((
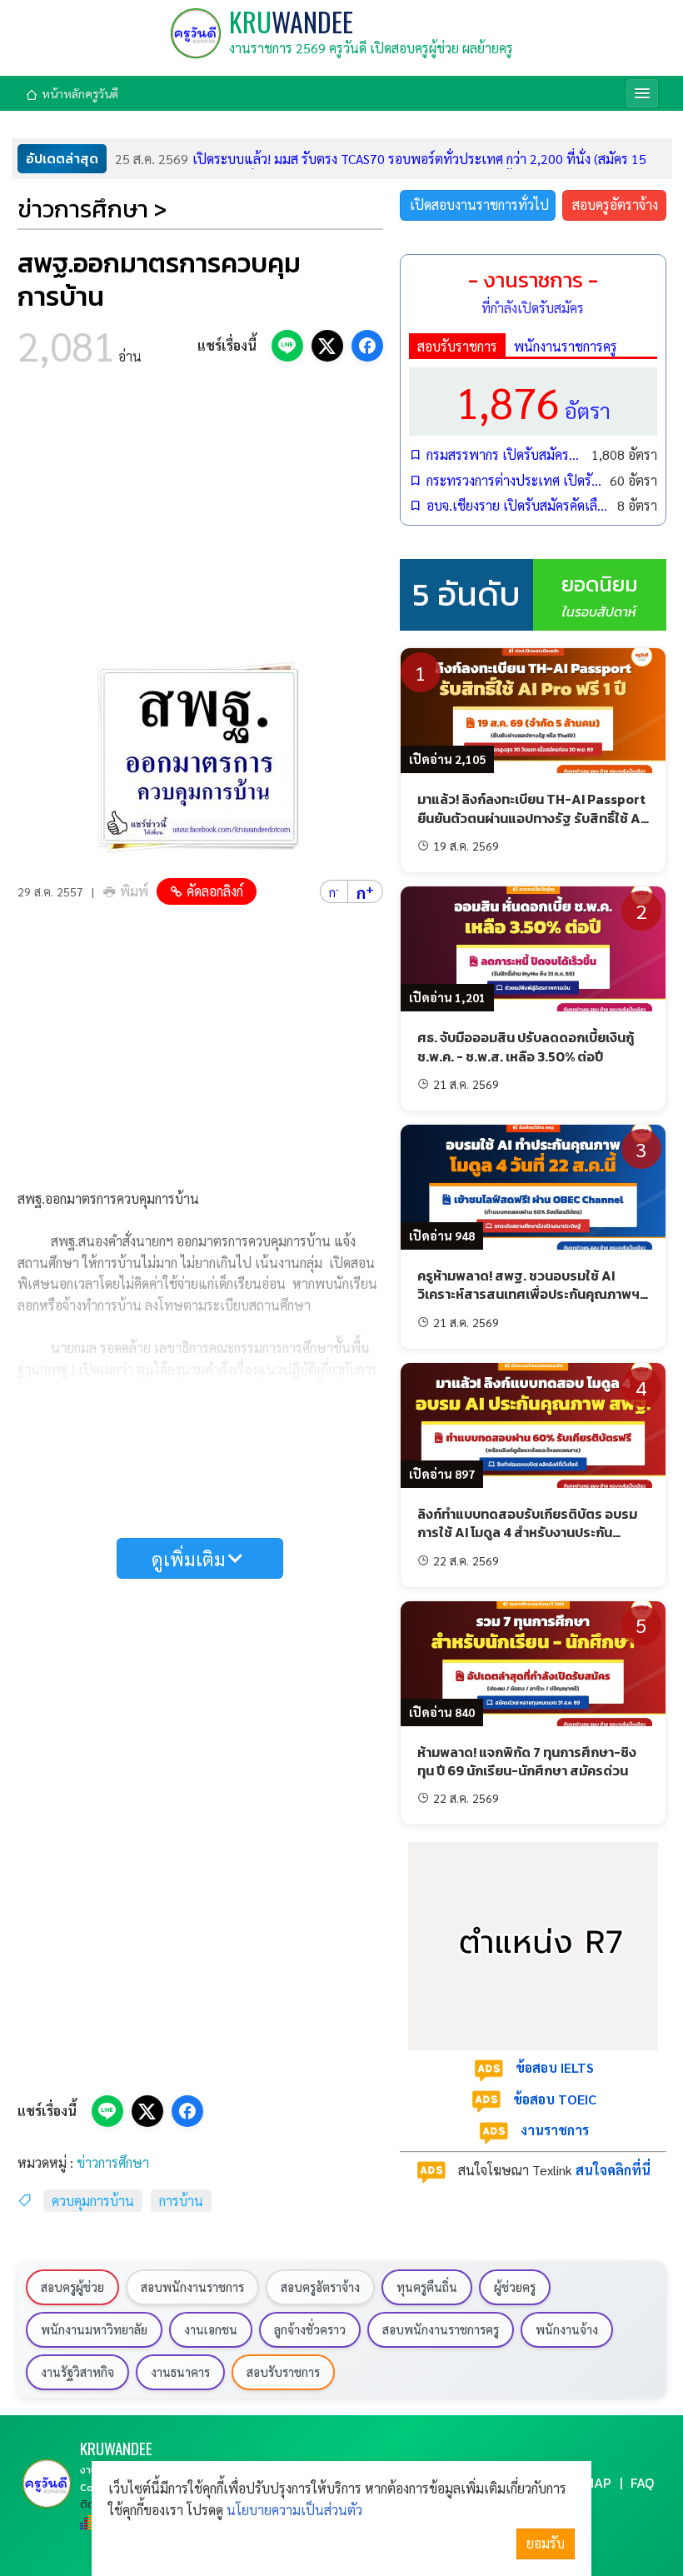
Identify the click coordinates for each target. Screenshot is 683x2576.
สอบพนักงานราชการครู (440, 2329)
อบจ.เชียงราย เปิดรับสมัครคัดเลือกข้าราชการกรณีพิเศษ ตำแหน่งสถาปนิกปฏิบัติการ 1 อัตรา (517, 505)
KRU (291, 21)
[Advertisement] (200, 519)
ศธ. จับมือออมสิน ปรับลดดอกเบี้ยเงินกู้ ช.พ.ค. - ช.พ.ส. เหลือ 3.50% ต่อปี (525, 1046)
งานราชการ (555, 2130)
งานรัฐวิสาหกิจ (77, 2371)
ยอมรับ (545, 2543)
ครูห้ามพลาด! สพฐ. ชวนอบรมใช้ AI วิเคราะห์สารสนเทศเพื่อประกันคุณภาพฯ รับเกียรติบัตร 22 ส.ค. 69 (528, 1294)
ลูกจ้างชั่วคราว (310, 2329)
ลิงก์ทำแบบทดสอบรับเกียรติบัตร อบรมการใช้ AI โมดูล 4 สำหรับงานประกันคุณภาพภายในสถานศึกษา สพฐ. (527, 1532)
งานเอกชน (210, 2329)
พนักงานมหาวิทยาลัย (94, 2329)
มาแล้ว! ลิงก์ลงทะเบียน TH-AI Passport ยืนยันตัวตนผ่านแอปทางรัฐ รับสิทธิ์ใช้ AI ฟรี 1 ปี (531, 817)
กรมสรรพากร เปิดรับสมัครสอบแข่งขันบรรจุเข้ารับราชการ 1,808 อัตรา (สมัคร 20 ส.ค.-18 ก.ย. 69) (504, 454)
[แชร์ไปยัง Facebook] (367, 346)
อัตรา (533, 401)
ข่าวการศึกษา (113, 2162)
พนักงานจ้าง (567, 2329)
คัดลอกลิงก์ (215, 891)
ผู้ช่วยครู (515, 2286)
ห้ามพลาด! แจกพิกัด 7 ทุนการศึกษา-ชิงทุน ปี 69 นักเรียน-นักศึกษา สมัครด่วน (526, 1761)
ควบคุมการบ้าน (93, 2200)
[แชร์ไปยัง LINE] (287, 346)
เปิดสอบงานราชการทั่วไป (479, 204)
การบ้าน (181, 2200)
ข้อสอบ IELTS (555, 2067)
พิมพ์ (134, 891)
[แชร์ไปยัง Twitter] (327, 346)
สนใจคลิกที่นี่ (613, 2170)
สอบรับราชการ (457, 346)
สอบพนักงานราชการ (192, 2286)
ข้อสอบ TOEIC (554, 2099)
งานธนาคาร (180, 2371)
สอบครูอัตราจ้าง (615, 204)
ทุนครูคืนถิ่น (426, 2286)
))
((
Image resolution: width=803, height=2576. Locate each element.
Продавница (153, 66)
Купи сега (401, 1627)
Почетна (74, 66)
))
((
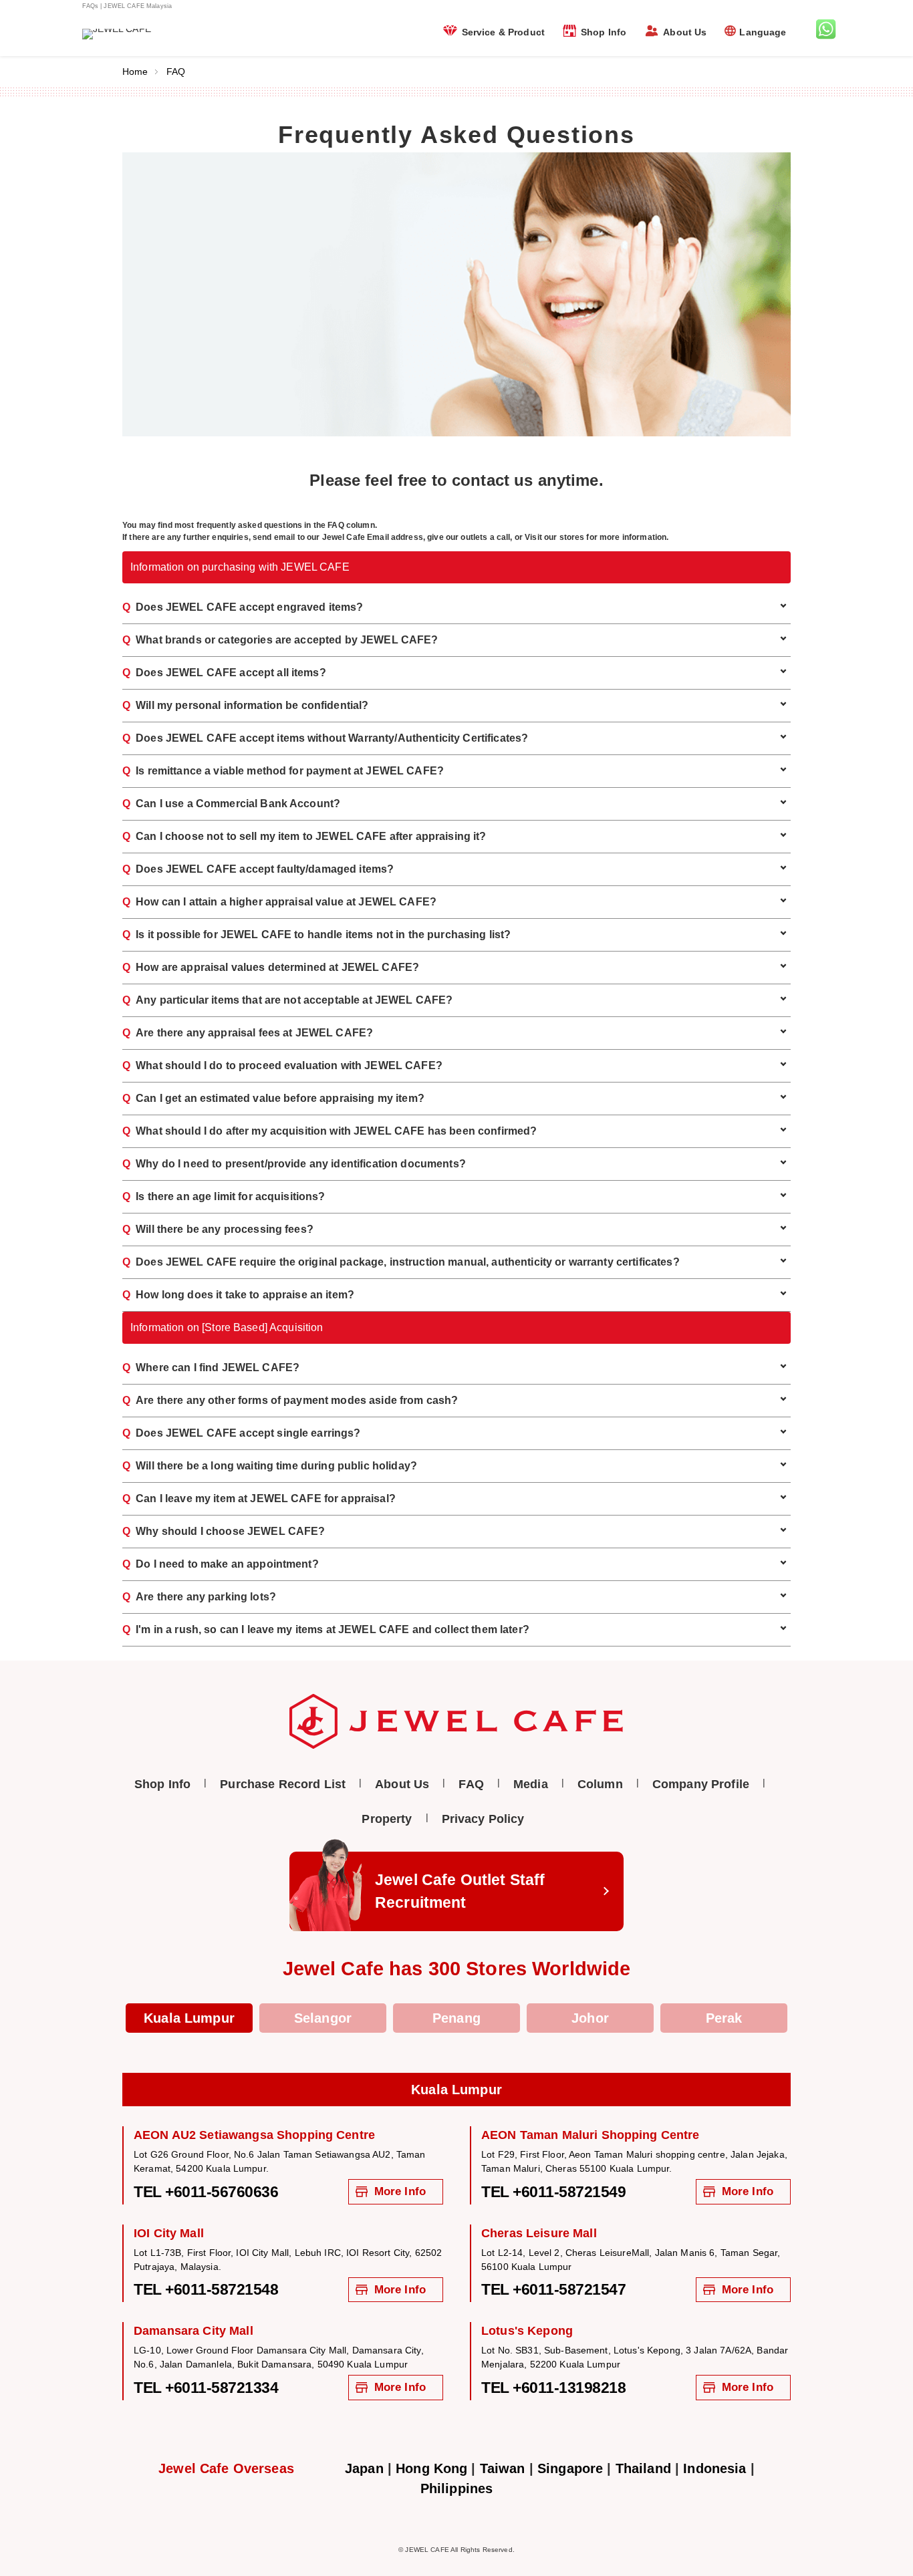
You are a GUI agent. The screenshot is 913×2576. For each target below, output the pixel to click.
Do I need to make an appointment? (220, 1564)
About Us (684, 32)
))
HOW TO COMPLETE THIS TASK »
Pick every line from the listing holding the string "บราชการ", and copy it.

EXERCISE RESPONSE »
กรมสรรพากร เปิดรับสมัครสอบแข่งขันบรรจุเข้ารับราชการ 1,808 อัตรา (สมัคร 20 ส.ค.-18 ก.ย. 69) (504, 454)
สอบรับราชการ (457, 346)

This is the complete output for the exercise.